Director: Bob Dolman
Comedy
Drama

In the late '60s, the self-proclaimed belles of the rock 'n' roll ball, rocked the worlds of every music legend whose pants they could take off -- and they have the pictures to prove it. But it's been more than two decades since the Banger Sisters earned their nickname -- or even laid eyes on each other. Their reunion is the collision of two women's worlds; one who's living in the past, and one who's hiding from it. Together they learn to live in the moment.

Banger Sisters (2002)

The Photos Would Have Been Funnier

Yow, another formulaic movie that preaches breaking out of the formula. Another staid, risk-free production that promotes the taking of risk. Another film about film writing whose chief fault is the script.

The setup is simple: comfortable but compromised person is confronted and sees the error of their ways and enters a richer life. Worked for Dickens in “Christmas Carol.” But here, it is not at all clear that capricious, obsessive serial sex with hundreds of dopers is superior to boring repression. The second story is a little more workable, and concerns a blocked writer freed by sex from the same angel. But this guy has clearly been mentally ill his adult life, and the implication is that the product of his writing is the execrable script we have been watching.

An odd production, because these three actors are capable of something with power in these roles: Sarandon in “Thelma and Louise” and Rush in “Quills.” Hawn has extreme limits, but good comic timing, and has made a successful career out of being a loveable, elderly sexual cutie.
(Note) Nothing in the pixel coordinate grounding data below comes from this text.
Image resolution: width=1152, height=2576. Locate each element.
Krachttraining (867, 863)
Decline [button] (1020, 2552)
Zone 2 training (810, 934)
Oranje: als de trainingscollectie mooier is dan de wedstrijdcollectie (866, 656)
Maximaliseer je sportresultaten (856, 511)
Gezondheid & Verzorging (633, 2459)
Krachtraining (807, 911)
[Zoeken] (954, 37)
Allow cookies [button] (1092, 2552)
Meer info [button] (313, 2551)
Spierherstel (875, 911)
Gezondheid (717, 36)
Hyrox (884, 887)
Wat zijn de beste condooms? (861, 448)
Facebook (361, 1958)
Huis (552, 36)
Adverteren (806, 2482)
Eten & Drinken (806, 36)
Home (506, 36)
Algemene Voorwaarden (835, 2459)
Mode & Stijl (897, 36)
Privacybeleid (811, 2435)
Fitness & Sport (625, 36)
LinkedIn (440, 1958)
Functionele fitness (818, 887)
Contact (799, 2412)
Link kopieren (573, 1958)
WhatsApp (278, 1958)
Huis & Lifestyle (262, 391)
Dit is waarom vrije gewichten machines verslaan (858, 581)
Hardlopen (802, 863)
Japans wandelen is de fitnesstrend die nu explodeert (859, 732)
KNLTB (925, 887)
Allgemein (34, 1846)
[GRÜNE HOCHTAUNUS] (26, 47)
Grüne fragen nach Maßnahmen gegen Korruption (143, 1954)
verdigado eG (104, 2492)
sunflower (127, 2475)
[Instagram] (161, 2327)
I saw only two worthwhile moments: the opening of the bathroom door to reveal Susan with her new hairdo, and a couple moments in the sequence reviewing the photos. The absolute low point was the valedictory speech where the terminally damaged kid is now miraculously repaired, but still illiterate as she — to applause denoting a mass epiphany — directs the listeners to “whatever, do it true.”

This old guy got a tinge of sadness from the billboard scene. The original event was a campaign by John and Yoko to end war and enter an era of peace merely by declaring it. The image of sitting on that sign was apt and carried great power for me. The “Got Milk” reprise denoted the relative powerlessness of this project perfectly.

Eva Amurri created the best character. Let’s watch her.

Posted in 2003

Ted’s Evaluation — 1 of 3: You can find something better to do with this part of your life.